Previous Fora / 2011

KASKI, Kimmo

Aalto University School of Science, Finland

Vice Dean of School of Science & Professor of Computational Science & Director of the Centre of Excellence in Computational Complex Systems Research (COSY), Dept.  of  Biomedical  Engineering  and  Computational  Science  (BECS),  Aalto University  (AALTO  former  Helsinki  University  of  Technology  (HUT))  & Supernumerary Fellow of Wolfson College, Oxford University.
Academic Degrees and Qualifications:

1973:  MSc,  in  Electron  Physics,  Helsinki  University  of  Technology  (HUT);  1977:  Licentiate  in Technology,  in  Electron  Physics,  HUT;  1981:  Doctor  of  Philosophy  (D.Phil.),  in  Theoretical Physics, Oxford University; 1984: Adjunct Professor in Physics, Department of Physics, Jyväskylä University;  1985-86:  Associate  Professor  in  Microelectronics,  Temple  University,  Philadelphia (tenured);  1987-96:  Professor  in  Microelectronics,  Tampere  University  of  Technology  (tenured); 1996:  Professor  in  Computational  Science,  AALTO,  (tenured,  current  position);  1996-2001  & 2001-2006: Academy Professor in Computational Science, Academy of Finland, (two 5 year terms).

Awards and Honours:

  • •  British Council Fellowship for Oxford University, UK, 1978-81
  • •  Fellow of the American Physical Society, USA, 1994
  • •  Academy Professor, Academy of Finland, (two five year terms) 1996-2001 and 2001-06
  • •  Fellow of Finnish Academy of Technical Sciences, 1997
  • •  Fellow of the Institute of Physics, UK and granted the title of Chartered Physicist, 1998
  • •  Laboratory of Computational Engineering chosen as Centre of Excellence by the Academy of Finland, Director for 2000-05 and 2006-11
  • •  Member of Academia Europeae, Section of Physics and Engineering Sciences, 2001
  • •  Supernumerary Fellow, Wolfson College, University of Oxford, 2001
  • •  Member of Finnish Academy of Sciences and Letters, 2002

Degrees Supervised:

PhD: 62 (of which 3 in USA, 3 in UK and 56 in Finland); Licentiate: 23, MSc: 126.

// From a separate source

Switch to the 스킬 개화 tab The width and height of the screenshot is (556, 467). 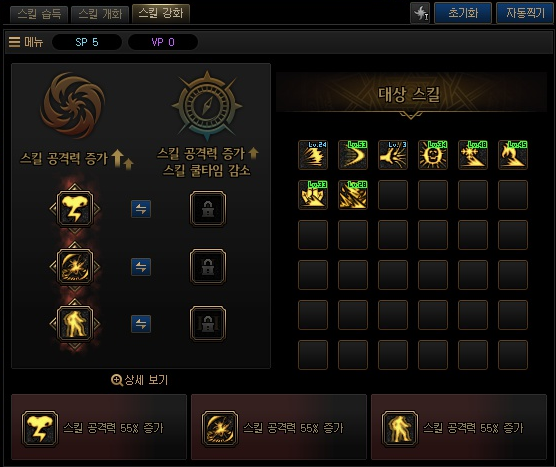coord(100,14)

Publication Profile and Presentations:

Refereed journals: > 250, with > 3400 citations (116 (2004), 156 (‘05), 142 (‘06), 270 (’07), 273 (’08), 384 (’09), 410 (’10), 300 (9/’11), and h-index = 31 (Web of Science); Articles in books: > 30; Conference proceedings: > 120; Reports:  > 100. Plenary and invited talks: > 70.a



11:00-13:00 18 NOVEMBER
THEMATIC SESSION II. Hungarian Academy of Sciences:“Networks”

Social Complexity: Can it be analysed and modelled?

Over the past decade or so Network Theory has turned out to be a powerful methodology to investigate complex systems of various sorts. Through data analysis, modelling, and simulation quite an unparalleled insight into their structure, function, and response can be obtained. In human societies individuals are linked through social interactions, which today are increasingly mediated electronically by modern Information Communication Technology thus leaving "footprints" of human behaviour as digital records. For these datasets the network theory approach is a natural one as we have demonstrated by analysing the dataset of multi-million user mobile phone communication-logs. This social network turned out to be modular in structure showing communities where individuals are connected with stronger ties and between communities with weaker ties. Also the network topology and the weighted links for pairs of individuals turned out to be related. These empirical findings inspired us to take the next step in network theory, by developing a simple network model based on basic network sociology mechanisms to get friends in order to catch some salient features of meso-scale community and macro-scale topology formation. Our model turned out to produce many empirically observed features of large-scale social networks. Thus we believe that the network theory approach combining data analysis with modeling and simulation could open a new perspective for studying and even predicting various collective social phenomena such as information spreading, formation of societal structures, and evolutionary processes in them.